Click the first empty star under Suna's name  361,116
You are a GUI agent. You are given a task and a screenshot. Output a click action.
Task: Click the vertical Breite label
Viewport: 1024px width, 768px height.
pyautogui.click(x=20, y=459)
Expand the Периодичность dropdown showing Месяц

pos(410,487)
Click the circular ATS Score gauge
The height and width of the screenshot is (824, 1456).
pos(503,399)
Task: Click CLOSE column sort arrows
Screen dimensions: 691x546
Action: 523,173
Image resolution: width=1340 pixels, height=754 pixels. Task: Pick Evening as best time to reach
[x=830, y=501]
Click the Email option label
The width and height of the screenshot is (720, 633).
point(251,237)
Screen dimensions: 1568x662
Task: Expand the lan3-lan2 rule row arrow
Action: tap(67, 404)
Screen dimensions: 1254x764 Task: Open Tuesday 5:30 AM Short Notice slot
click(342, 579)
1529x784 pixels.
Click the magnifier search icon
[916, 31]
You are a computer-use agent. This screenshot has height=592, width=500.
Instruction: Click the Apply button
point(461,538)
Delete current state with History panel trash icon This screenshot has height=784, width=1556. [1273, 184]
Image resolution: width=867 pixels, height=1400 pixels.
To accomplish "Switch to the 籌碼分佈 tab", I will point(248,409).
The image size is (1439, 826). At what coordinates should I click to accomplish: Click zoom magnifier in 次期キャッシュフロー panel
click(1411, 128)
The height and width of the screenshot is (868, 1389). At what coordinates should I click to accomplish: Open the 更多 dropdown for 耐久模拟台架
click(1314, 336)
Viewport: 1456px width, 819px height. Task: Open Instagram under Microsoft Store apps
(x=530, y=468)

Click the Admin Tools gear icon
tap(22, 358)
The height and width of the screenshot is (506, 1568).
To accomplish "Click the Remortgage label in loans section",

- - - - -

Format every line of the data above as a JSON list of strings, one string per line, leaving out blank lines.

[
  "Click the first empty star under Suna's name  361,116",
  "You are a GUI agent. You are given a task and a screenshot. Output a click action.",
  "Task: Click the vertical Breite label",
  "Viewport: 1024px width, 768px height.",
  "pyautogui.click(x=20, y=459)",
  "Expand the Периодичность dropdown showing Месяц",
  "pos(410,487)",
  "Click the circular ATS Score gauge",
  "The height and width of the screenshot is (824, 1456).",
  "pos(503,399)",
  "Task: Click CLOSE column sort arrows",
  "Screen dimensions: 691x546",
  "Action: 523,173",
  "Image resolution: width=1340 pixels, height=754 pixels. Task: Pick Evening as best time to reach",
  "[x=830, y=501]",
  "Click the Email option label",
  "The width and height of the screenshot is (720, 633).",
  "point(251,237)",
  "Screen dimensions: 1568x662",
  "Task: Expand the lan3-lan2 rule row arrow",
  "Action: tap(67, 404)",
  "Screen dimensions: 1254x764 Task: Open Tuesday 5:30 AM Short Notice slot",
  "click(342, 579)",
  "1529x784 pixels.",
  "Click the magnifier search icon",
  "[916, 31]",
  "You are a computer-use agent. This screenshot has height=592, width=500.",
  "Instruction: Click the Apply button",
  "point(461,538)",
  "Delete current state with History panel trash icon This screenshot has height=784, width=1556. [1273, 184]",
  "Image resolution: width=867 pixels, height=1400 pixels.",
  "To accomplish \"Switch to the 籌碼分佈 tab\", I will point(248,409).",
  "The image size is (1439, 826). At what coordinates should I click to accomplish: Click zoom magnifier in 次期キャッシュフロー panel",
  "click(1411, 128)",
  "The height and width of the screenshot is (868, 1389). At what coordinates should I click to accomplish: Open the 更多 dropdown for 耐久模拟台架",
  "click(1314, 336)",
  "Viewport: 1456px width, 819px height. Task: Open Instagram under Microsoft Store apps",
  "(x=530, y=468)",
  "Click the Admin Tools gear icon",
  "tap(22, 358)",
  "The height and width of the screenshot is (506, 1568).",
  "To accomplish \"Click the Remortgage label in loans section\","
]